MATERIAL TO PROCESS:
┌──

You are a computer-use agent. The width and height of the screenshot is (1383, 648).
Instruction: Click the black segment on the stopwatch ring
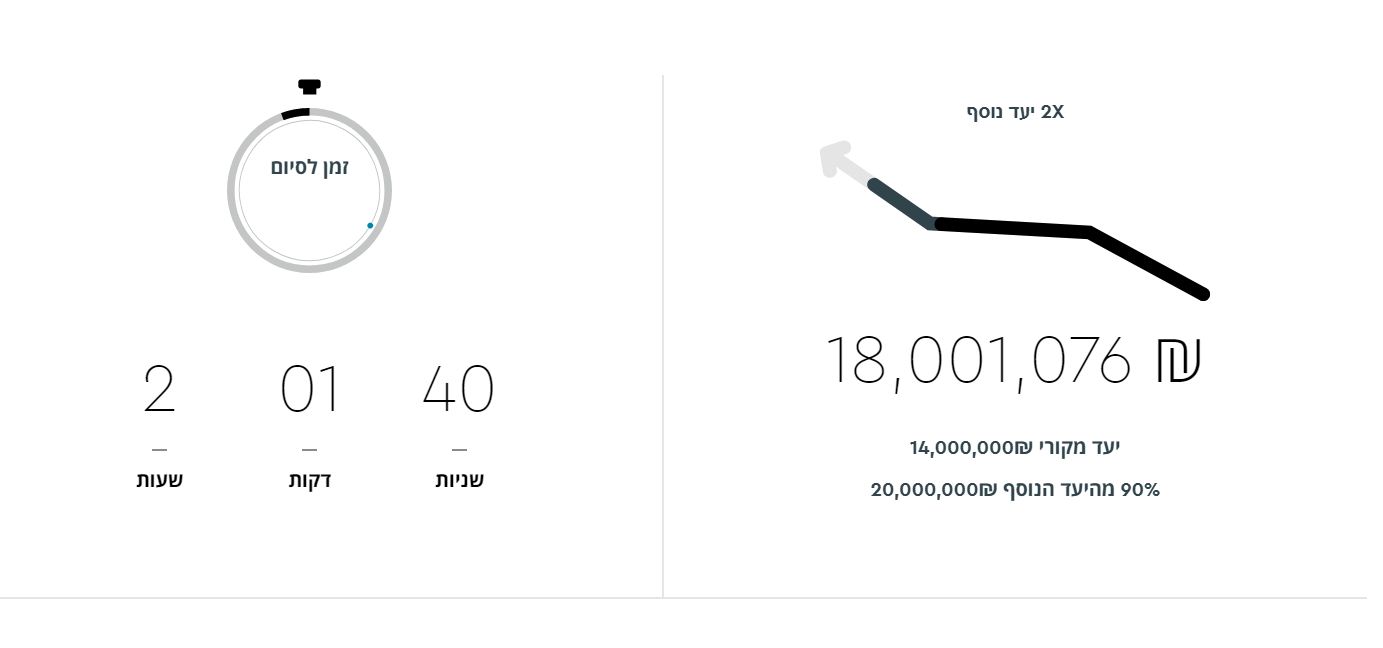296,113
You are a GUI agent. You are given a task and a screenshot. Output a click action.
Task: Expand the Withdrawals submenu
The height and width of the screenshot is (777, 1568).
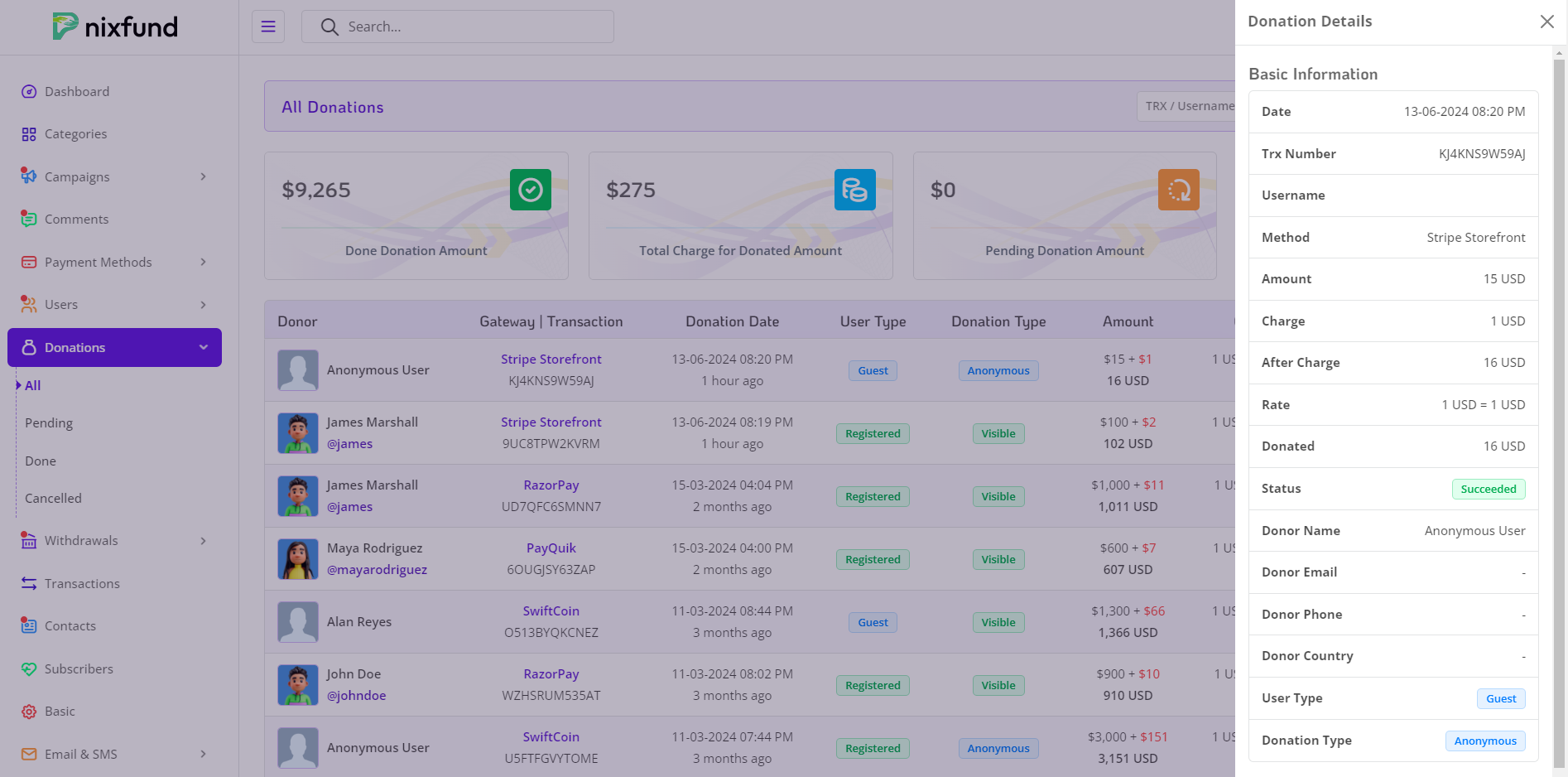click(x=203, y=541)
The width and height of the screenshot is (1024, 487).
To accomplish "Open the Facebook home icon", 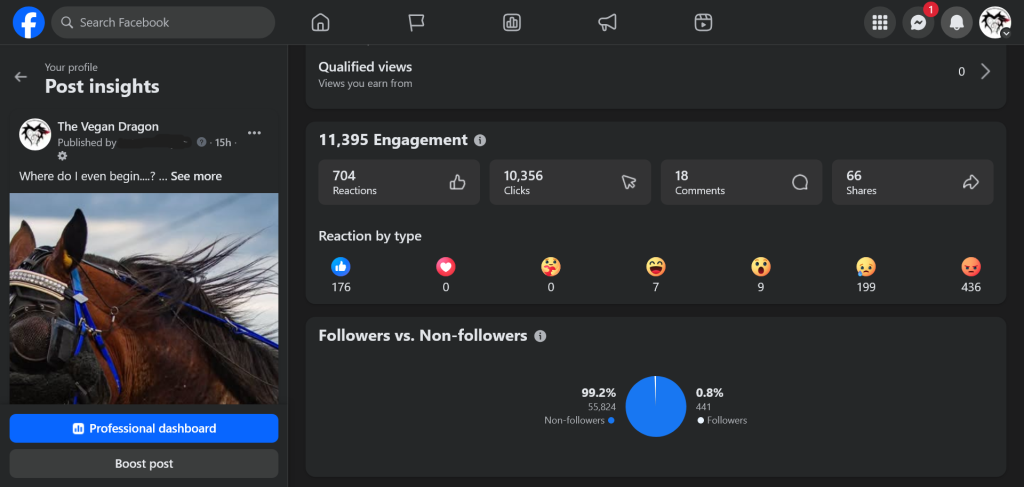I will (321, 23).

└──

GOAL OF THE EXERCISE:
Find each line in the records above that contains "agent", and copy it.

WRITTEN REPLY:
You are a computer-use agent. The width and height of the screenshot is (1383, 648).
You are a GUI agent. You are given a task and a screenshot. Output a click action.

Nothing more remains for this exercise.